Is my derivation of the summation formula of the first squares correct?

Solution 1:

Here we look at steps (1) and (2) and we will see that the left-hand side of (2) needs to be revised somewhat. We start with the identity \begin{align*} \sum_{i=1}^n i=\frac{n^2+n}{2}\tag{0} \end{align*}

Step 1.:

We consider the left-hand side of (0) as function in $n$ and define the function \begin{align*} &f:\mathbb{N}\to\mathbb{R}\tag{1.1}\\ &f(n)=\sum_{i=1}^n i \end{align*}

We observe (1.1) defines a function in the variable $n$. The index $i$ is an index variable with validity defined by the scope of the sigma symbol $\sum$. We know the sum formula (0) and can simplify the function by writing it as closed form.

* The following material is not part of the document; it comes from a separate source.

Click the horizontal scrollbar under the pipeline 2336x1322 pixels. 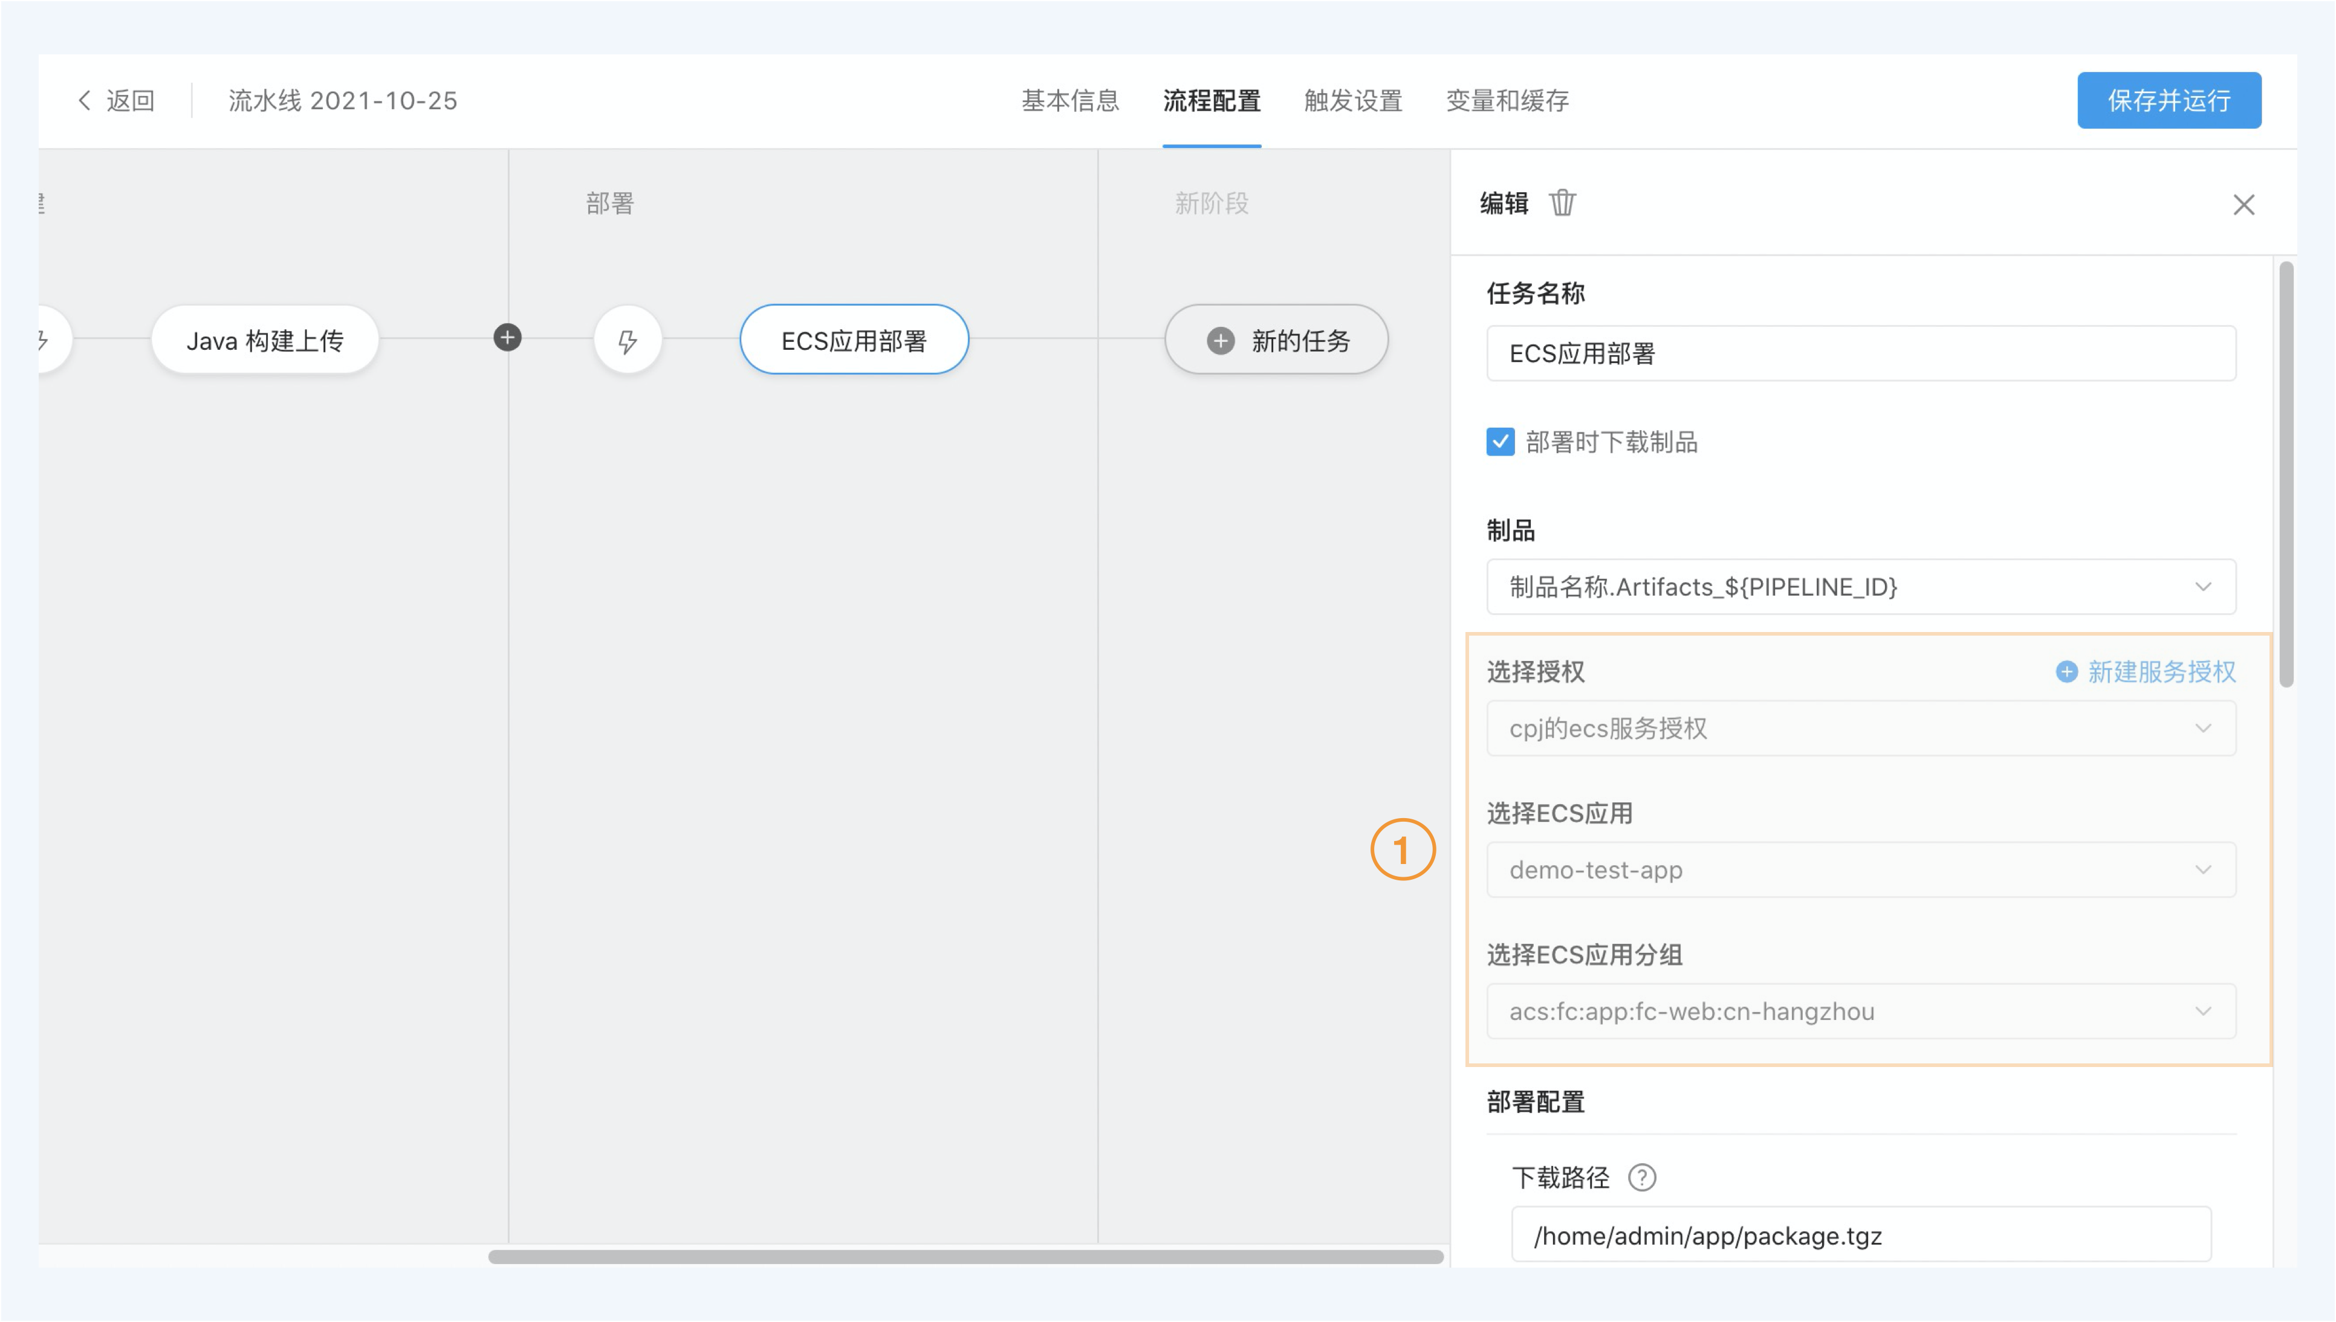point(965,1257)
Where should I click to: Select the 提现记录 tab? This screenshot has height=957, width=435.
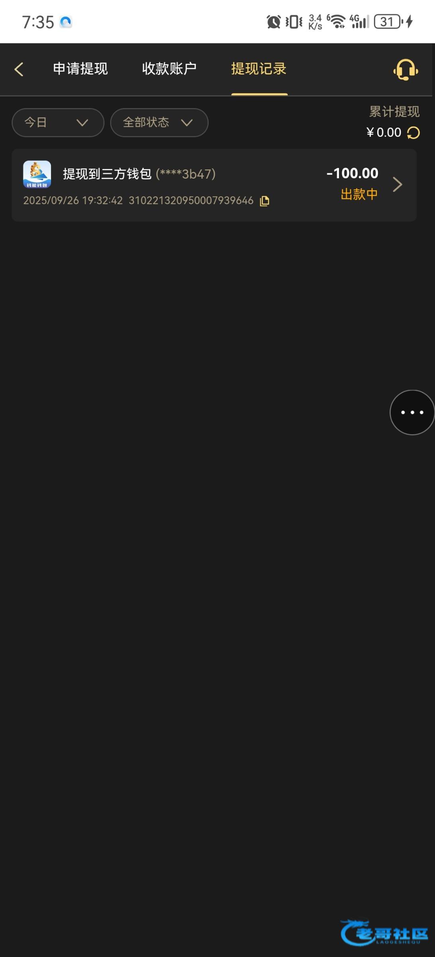(259, 69)
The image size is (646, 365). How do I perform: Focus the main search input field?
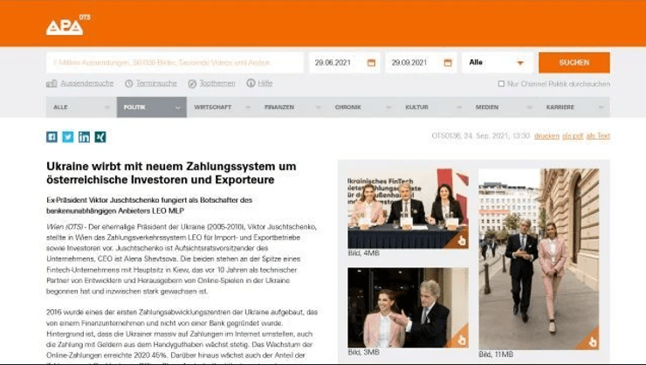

\begin{align*} f(n)=\sum_{i=1}^n i=\frac{n^2+n}{2}\tag{1.2} \end{align*}

Since $f$ is a polynomial function we can integrate it.

Step 2.:

We obtain from (1.2) by integrating $f$ \begin{align*} \int f(n)\,dn=\int \sum_{i=1}^n i\,dn = \int \frac{n^2+n}{2}\,dn = \left(\frac{n^3}{3}+\frac{n^2}{2}\right)\frac{1}{2}+C_0\tag{2.1} \end{align*}

Note the integration in (2.1) is written using $n$ as integration variable: \begin{align*} \color{blue}{\int} \sum_{i=1}^n i\,\color{blue}{dn} \end{align*} and this can be used for further considerations.

Note: When writing the expression instead in the form \begin{align*} \color{blue}{\int}\left(\sum_{i=1}^{n}i\right)\color{blue}{di}\tag{3} \end{align*} we use the symbol $i$ for two different variables. The scope of the index variable $i$ is restricted to scope of the sigma symbol indicated by parentheses. The integration variable $i$ is a different symbol than the index variable $i$ and also independent of $n$. We can use instead $x$ as integration variable and (3) can be written as \begin{align*} \color{blue}{\int}\left(\sum_{i=1}^{n}i\right)\color{blue}{di}&=\int \sum_{i=1}^n i\,dx\\ &=\int\,dx \sum_{i=1}^n i\\ &=\left(x+C_1\right)\frac{n^2+n}{2} \end{align*} which is not what we intend.

Conclusion: We can stick at (2.1) and can use it as basis for further calculations.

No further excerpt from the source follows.